Ultimately, it is the young whose response to Trump will shape his longer-term impact on America’s social fabric. In South Tower Estates, a colonia on the outskirts of Alamo, I meet a group of mostly undocumented teenage girls who are lobbying against local pollution. In common with the adults I meet, none is contemplating quitting the US. But they admit their sense of place is blurred. “I kind of feel like we’re in Mexico,” says Daisy Morales, wearing an orange T-shirt with the group name South Tower Power. “The only thing that’s like a little bit higher is that we get more benefits than in Mexico. But crossing the bridge, the religion and the customs don’t change that much.”
US history shows that, as generations have passed, many immigrant groups that were once stigmatised have become seamlessly integrated into mainstream society. But will things be different for this generation of children growing up in the poorest areas of the Valley? In addition to the feelings engendered by Mexico’s physical proximity, 21st-century technology allows them to foster a much richer range of connections across the border.
Trump’s rise is also eroding their faith in American ideals. Abril Castillo, 19, attends college thanks to DACA and dreams of opening a US boarding school for children from Central America. “I feel like [Trump] doesn’t understand that in the long run he’s going to benefit from these things, from immigrants working, from immigrants going through college, because he’s going to pick up all those taxes from those kids,” she says. “You’re going to get this country to a better place, which means it’s a really good investment. I just feel like he’s not the businessman he thinks he is if he can’t see that.”

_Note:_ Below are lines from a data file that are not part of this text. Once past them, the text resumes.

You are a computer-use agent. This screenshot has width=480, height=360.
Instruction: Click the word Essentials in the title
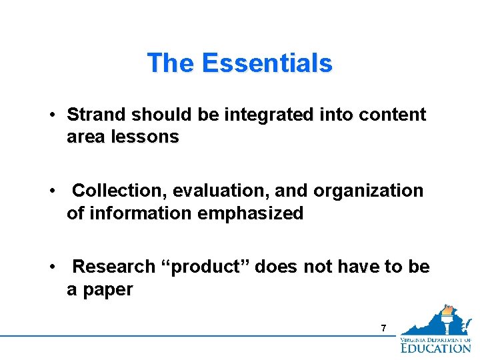click(x=267, y=63)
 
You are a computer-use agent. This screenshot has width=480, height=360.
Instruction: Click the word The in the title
click(x=171, y=63)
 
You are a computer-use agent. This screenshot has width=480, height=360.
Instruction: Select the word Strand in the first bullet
click(x=97, y=115)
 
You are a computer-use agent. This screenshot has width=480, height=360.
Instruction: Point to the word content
click(x=392, y=115)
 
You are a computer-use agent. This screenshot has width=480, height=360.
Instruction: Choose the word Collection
click(x=119, y=191)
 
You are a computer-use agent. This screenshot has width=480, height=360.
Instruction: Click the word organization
click(x=368, y=191)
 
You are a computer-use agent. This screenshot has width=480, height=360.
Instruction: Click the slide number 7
click(x=383, y=328)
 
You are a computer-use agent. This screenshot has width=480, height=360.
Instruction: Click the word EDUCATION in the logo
click(x=435, y=347)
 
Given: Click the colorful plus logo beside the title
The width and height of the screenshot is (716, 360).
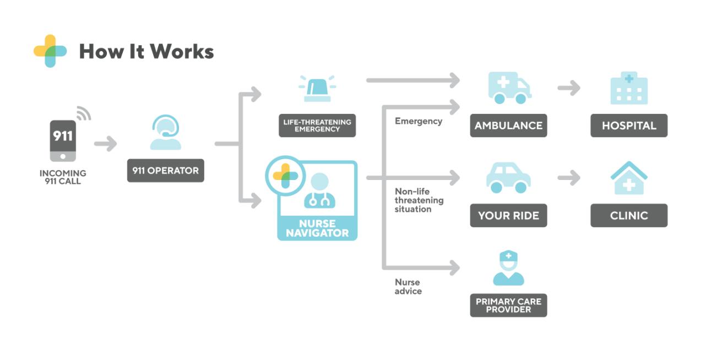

Trump doesn’t understand that in the long run he’s going to benefit from immigrants. It’s a really good investment. I feel like he’s not the businessman he thinks he is if he can’t see that
Abril Castillo, college student
Instead, Trump is seeking to make immigration a wedge issue again in November’s midterm congressional elections. He praised a crowd of immigration enforcers as “great patriots” at a White House event last month and has accused Democrats who want to abolish ICE of being weak. But if his actions do not drive unauthorised immigrants to leave the country, they risk becoming self-defeating. Instead of fostering the assimilation many conservatives want to see, they threaten to isolate people. “I feel like I’m not living in the United States, because the United States I knew was a land of immigrants,” says Castillo. “That’s how this country was built in the first place. Our president saying he only wants to help those who look American, or who he feels are American, kind of makes me doubt the whole basis of the constitution, and the whole basis of this country.”